QUOTED PASSAGE
/---

"My opponent left a glass of whisky 'en prise' and I took it 'en passant". - Henry Blackburne | SINCE 2007

Friday, May 25, 2007

Obituary: Alexander Borisovich Roshal dies at 71

He was a renowned chess trainer and one of the most famous and influential chess journalists of the Soviet Union. After its collapse he took over his magazine, "64 – Chess Review", and after a brief crisis, returned it to its old glory. Alik Roshal was a welcome visitor at chess events all over the world, entertaining us with his wisdom and humour. He will be sadly missed.

Alexander Roshal, 1936 – 2007

Alexander Borisovich Roshal was born on August 26, 1936. He was a merited chess trainer of the Soviet Union when in 1968 he switched to journalism and, together with world champion Tigran Petroian he founded a chess magazine called "64 – Chess Review". It became the biggest and most influential chess magazine in the Soviet Union. In 1992 the publication was stopped due to financial difficulties, but then privatised and resurrected by Alexander Roshal, who ran it as Editor in Chief until his death.
Alik (as his Russian friends called him) has limited contact to his parents. His father was arrested when he was one year old, charged with writing the first constitution for the state of Israel. Soon after that he was shot. Alik's mother spent 18 years in a prison camp and exile. He got to know her when he was nine, and lived with her in Kazakhstan until he was 16. He was proud of his heritage and always said: "I am a Russian Jew".
Roshal arranged himself with the Soviet government and, under Brezhnev, was allowed to travel all over the world. In 1986 his magazine published excerpts from Nabokov's autobiography Other Shores, and he was severely punished for this. But as always he bounced back to gain his previous respect and prestige as the foremost chess journalist in Russia.
In "Monologues of a Chess Guru" Vera Tsvetkova wrote: "For many, Roshal embodies chess journalism, acting as the public voice of chess for the greater masses. This energetic and sociable person completely belies his age – he is active, sharp-witted, and talkative – one could listen to him for hours, like a nightingale. It doesn’t matter what the conversation is about – journalism, chess, or his adored watchdog breed, Cane Corso. He represents the generation born in the Thirties – yes, that’s how they are."
Alexander Borisovich deid on May 21 2007 after a long struggle with pancreatic cancer, which he called the disease of chess players.

\---

PROVIDED MATERIAL

/---

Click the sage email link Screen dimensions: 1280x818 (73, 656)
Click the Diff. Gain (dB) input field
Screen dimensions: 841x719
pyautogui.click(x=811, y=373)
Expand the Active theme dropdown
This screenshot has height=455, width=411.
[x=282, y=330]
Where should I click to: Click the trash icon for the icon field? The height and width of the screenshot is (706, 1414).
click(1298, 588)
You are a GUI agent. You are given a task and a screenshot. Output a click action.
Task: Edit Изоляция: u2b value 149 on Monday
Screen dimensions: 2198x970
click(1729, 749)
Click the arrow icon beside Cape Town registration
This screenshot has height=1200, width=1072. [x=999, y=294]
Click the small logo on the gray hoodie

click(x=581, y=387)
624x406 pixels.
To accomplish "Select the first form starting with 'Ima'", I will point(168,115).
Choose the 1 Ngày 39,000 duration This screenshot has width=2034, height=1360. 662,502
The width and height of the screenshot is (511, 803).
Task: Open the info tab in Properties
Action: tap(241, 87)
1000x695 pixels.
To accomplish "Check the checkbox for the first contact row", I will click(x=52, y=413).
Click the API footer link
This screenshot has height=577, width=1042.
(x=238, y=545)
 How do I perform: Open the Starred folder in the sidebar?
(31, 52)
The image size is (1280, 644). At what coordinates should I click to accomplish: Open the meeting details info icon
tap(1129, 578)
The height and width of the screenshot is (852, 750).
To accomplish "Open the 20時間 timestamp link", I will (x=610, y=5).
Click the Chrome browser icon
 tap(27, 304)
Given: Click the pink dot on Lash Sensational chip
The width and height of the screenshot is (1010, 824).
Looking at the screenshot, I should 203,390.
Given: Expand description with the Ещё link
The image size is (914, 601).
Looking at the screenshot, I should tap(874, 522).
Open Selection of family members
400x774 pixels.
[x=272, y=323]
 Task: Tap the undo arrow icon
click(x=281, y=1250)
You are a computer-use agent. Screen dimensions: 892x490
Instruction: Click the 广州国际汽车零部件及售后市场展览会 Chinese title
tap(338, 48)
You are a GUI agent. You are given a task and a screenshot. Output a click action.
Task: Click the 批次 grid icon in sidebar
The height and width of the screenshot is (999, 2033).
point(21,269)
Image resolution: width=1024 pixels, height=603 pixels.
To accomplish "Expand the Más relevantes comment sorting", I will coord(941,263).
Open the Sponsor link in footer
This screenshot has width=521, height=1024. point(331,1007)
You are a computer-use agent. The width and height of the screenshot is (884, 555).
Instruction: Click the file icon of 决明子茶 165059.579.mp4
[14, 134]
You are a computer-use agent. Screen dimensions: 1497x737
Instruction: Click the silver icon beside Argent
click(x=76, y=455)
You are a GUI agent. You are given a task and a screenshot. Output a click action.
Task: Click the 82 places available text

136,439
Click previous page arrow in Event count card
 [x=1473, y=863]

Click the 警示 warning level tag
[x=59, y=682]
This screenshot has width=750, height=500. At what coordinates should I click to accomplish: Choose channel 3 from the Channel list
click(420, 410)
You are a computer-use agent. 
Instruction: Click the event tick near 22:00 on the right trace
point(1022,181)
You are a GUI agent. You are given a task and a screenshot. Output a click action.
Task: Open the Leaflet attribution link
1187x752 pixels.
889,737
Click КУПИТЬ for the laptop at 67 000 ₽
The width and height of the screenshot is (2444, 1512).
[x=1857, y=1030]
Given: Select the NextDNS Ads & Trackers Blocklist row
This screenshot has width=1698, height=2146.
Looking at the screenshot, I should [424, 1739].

\---

TASK TO CARRY OUT
Reproduce the passage of the Alexander Roshal obituary starting at "Roshal arranged himself" and ending at "journalist in Russia.".

EXERCISE OUTPUT
Roshal arranged himself with the Soviet government and, under Brezhnev, was allowed to travel all over the world. In 1986 his magazine published excerpts from Nabokov's autobiography Other Shores, and he was severely punished for this. But as always he bounced back to gain his previous respect and prestige as the foremost chess journalist in Russia.